Las Vegas Sun

April 25, 2024

Nellis facility named after former governor

In the winter of 1953, the bitterly cold mountains of North Korea were an inhospitable place. Peace negotiations with the Chinese Communists had stalled, and outnumbered U.S. troops were fighting bloody battles on mountaintops like The Hook.

The night of Feb. 13, Communists located on three sides of The Hook attacked the Second Indianhead Infantry Division and First Marine Division. A mortar round a foot long and six inches round exploded on the foot of Sgt. Mike O'Callaghan. Shrapnel tore through his leg, hip and pelvis. A chunk of the round ripped apart the soldier next to him.

In darkness that retreated with each fired flare, O'Callaghan cradled his dying comrade, Pvt. Johnnie Estrada, who had been wounded earlier that day yet refused to return to safety.

Then the 23-year-old platoon leader cinched his leg with a piece of communication wire, picked up a gun and resumed shooting.

O'Callaghan refused medical care for 3 1/2 hours, Army records said. Instead he crawled back to the command post and continued to give orders. It wasn't until the enemy had withdrawn did O'Callaghan allow soldiers to carry him off The Hook, the records said.

For his actions, the military awarded him the Silver Star. For his dedication, the division named the 38th Regiment Rifle Range in his honor.
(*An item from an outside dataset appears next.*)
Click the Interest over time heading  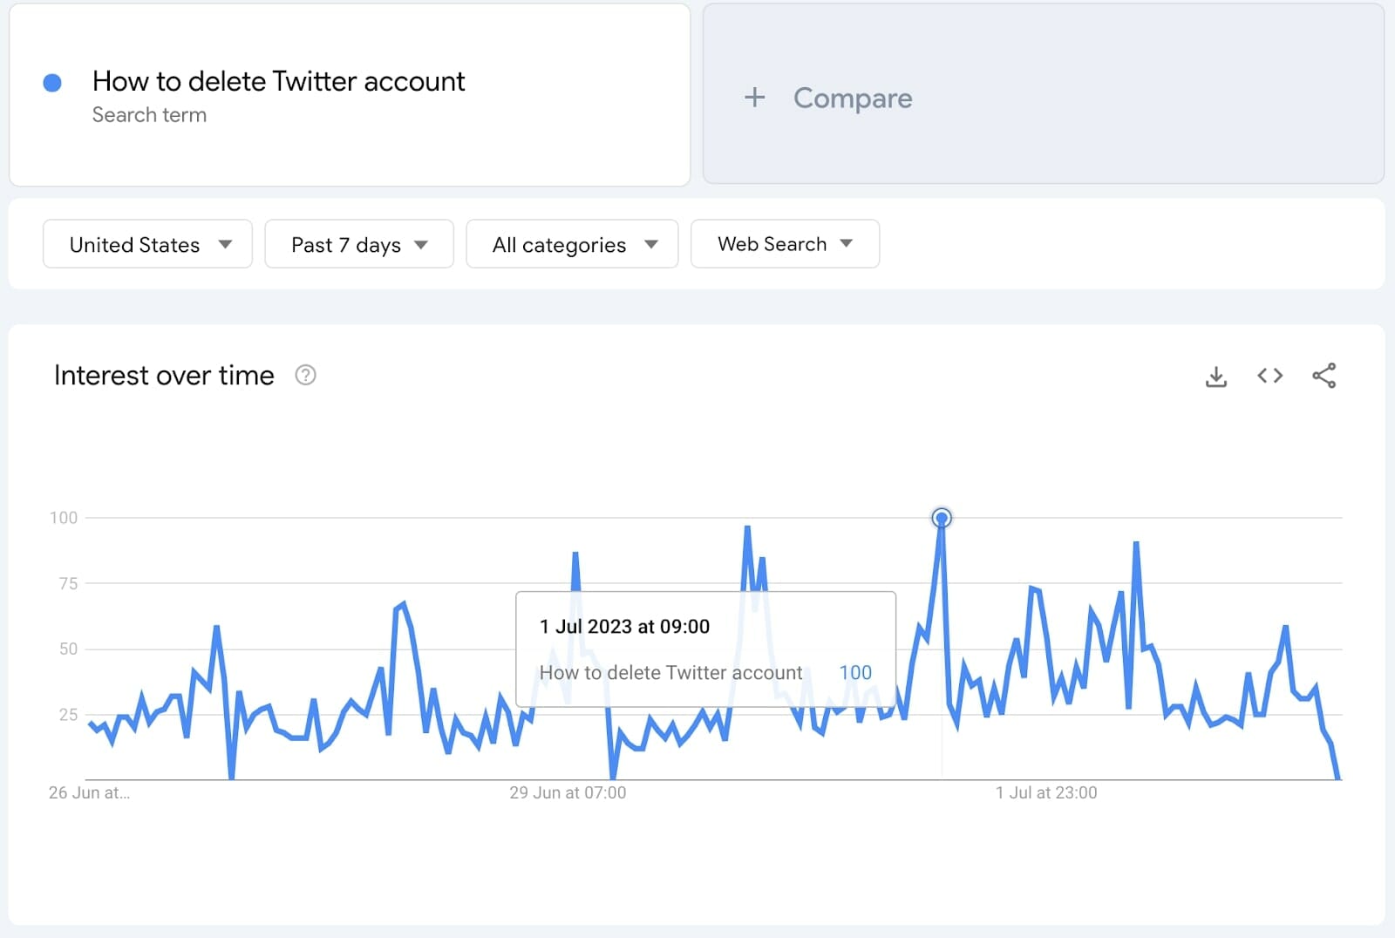click(x=164, y=376)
And on Tuesday, the U.S. government named the hospital at Nellis Air Force Base after him.

"I was a most fortunate man," O'Callaghan told veterans, active-duty military and family and friends. "I'm alive today because of a good medic, good doctors and good nurses."
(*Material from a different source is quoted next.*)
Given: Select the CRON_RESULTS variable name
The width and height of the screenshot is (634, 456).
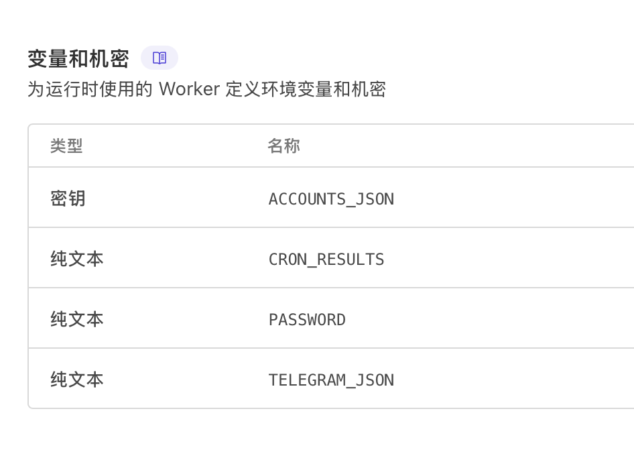Looking at the screenshot, I should pos(326,260).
He urged the doctors and nurses who staff the 114-bed hospital, which serves veterans, retired military personnel and active-duty airmen and their families, to achieve the same quality of health care he received when injured.
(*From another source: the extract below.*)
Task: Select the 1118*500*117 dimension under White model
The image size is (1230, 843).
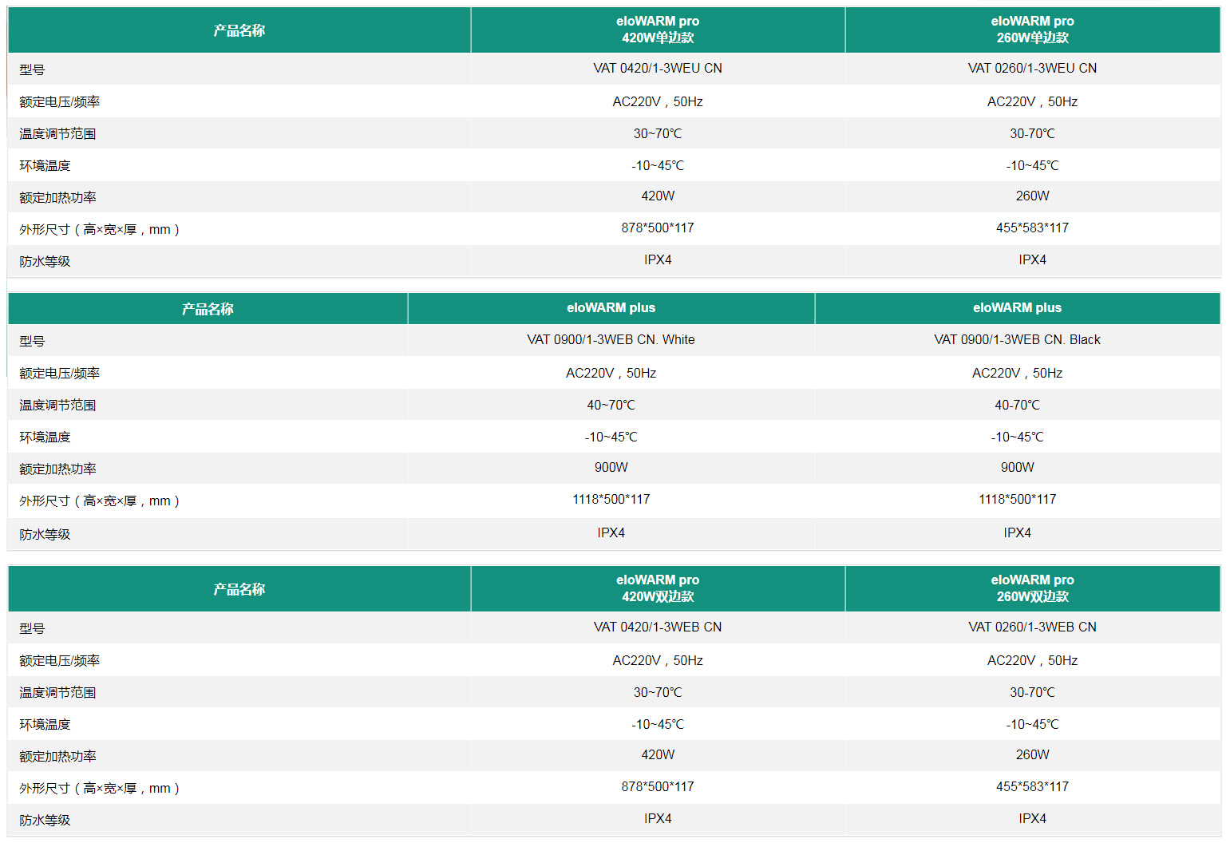Action: tap(611, 500)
"Doctors make it possible to live, but nurses make you want to live," O'Callaghan said in describing the women who helped mend him and others from the Second Infantry Division -- an outfit that saw some of the heaviest combat during the three-year Korean War.

In a military hospital, O'Calla ghan recovered from the amputation of his left leg and was equipped with a prosthetic limb. He was discharged from the military in December 1953, and returned to college where he received his bachelor's and master's degrees in education.

He and his family moved to Southern Nevada and a teaching job at Basic High School. There he taught government to some of today's state leaders, among them Harry Reid, who later would serve as O'Callaghan's lieutenant governor and move on to become a U.S. senator.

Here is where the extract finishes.